Mitsuko Márquez, líder estatal de Morena, afirmó en una conferencia de prensa que "todo aquel que no esté feliz en este país debería retirarse de este país". La dirigente elogió la economía y la grandeza de México, pero su comentario provocó una fuerte reacción en redes sociales y entre sectores opositores.
El mensaje de Márquez fue rápidamente criticado por usuarios que lo consideraron una falta de respeto a la diversidad de opiniones y una amenaza a la libertad de expresión. En respuesta, la presidenta nacional del partido, Ariadna Montiel, rechazó cualquier vínculo entre Morena y el crimen organizado y describió la polémica como parte de una campaña de la oposición.

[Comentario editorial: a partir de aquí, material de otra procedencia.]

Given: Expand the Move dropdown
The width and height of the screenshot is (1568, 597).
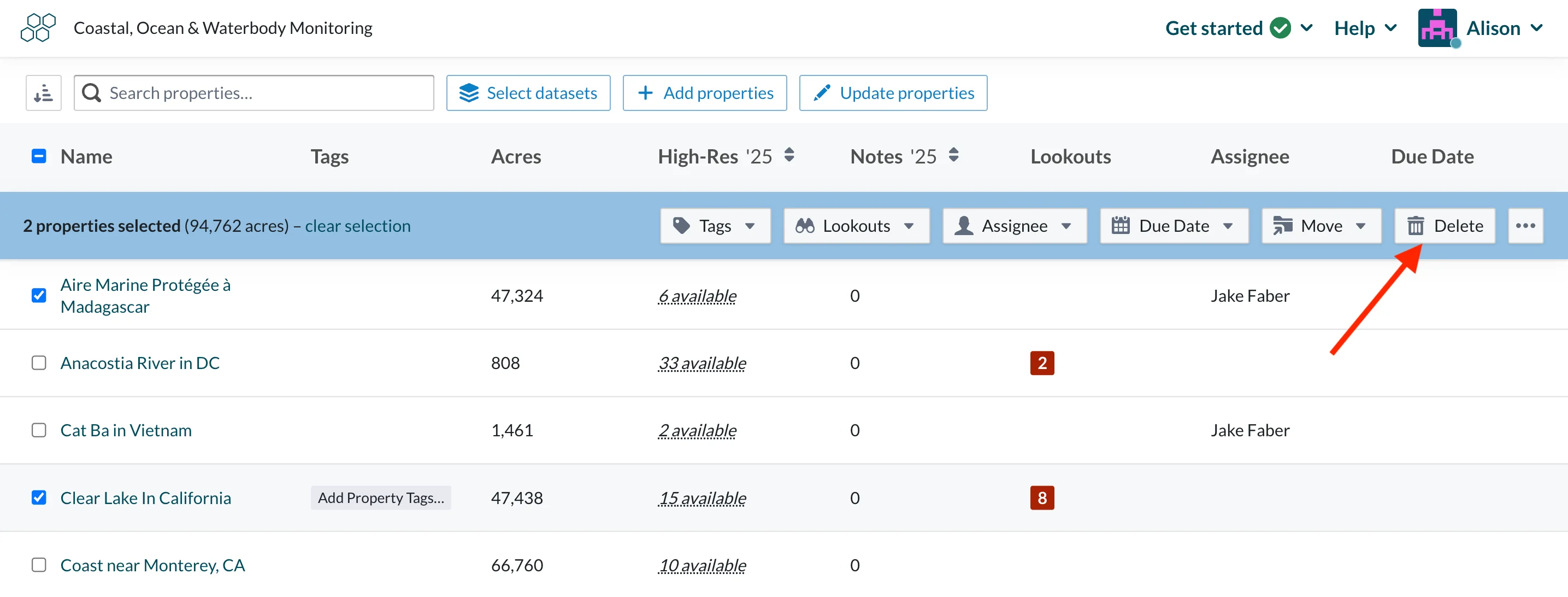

Montiel, quien también se pronunció el 11 de julio en Taxco, Guerrero, sostuvo que la oposición busca apoyo externo y acusó a la derecha internacional de intentar desestabilizar la Cuarta Transformación. Además, reiteró la postura del gobierno federal, encabezado por la presidenta Claudia Sheinbaum, de que México no pacta con organizaciones delictivas.
En el mismo discurso, Montiel abordó el caso del traslado de Ismael "El Mayo" Zambada a Estados Unidos en 2024, exigiendo explicaciones a Washington y asegurando que la administración mexicana no participó en la operación. La dirigente calificó los señalamos contra Morena como una estrategia de los partidos opositores que carece de fundamento y afirmó que el proyecto morenista se sustenta en el respaldo popular.
El episodio se produce en un contexto electoral delicado, donde la seguridad y las acusaciones cruzadas se han convertido en ejes centrales de la disputa política de cara a los próximos comicios. Mientras tanto, la polémica sigue alimentando el debate sobre la tolerancia al disenso y la retórica política en México.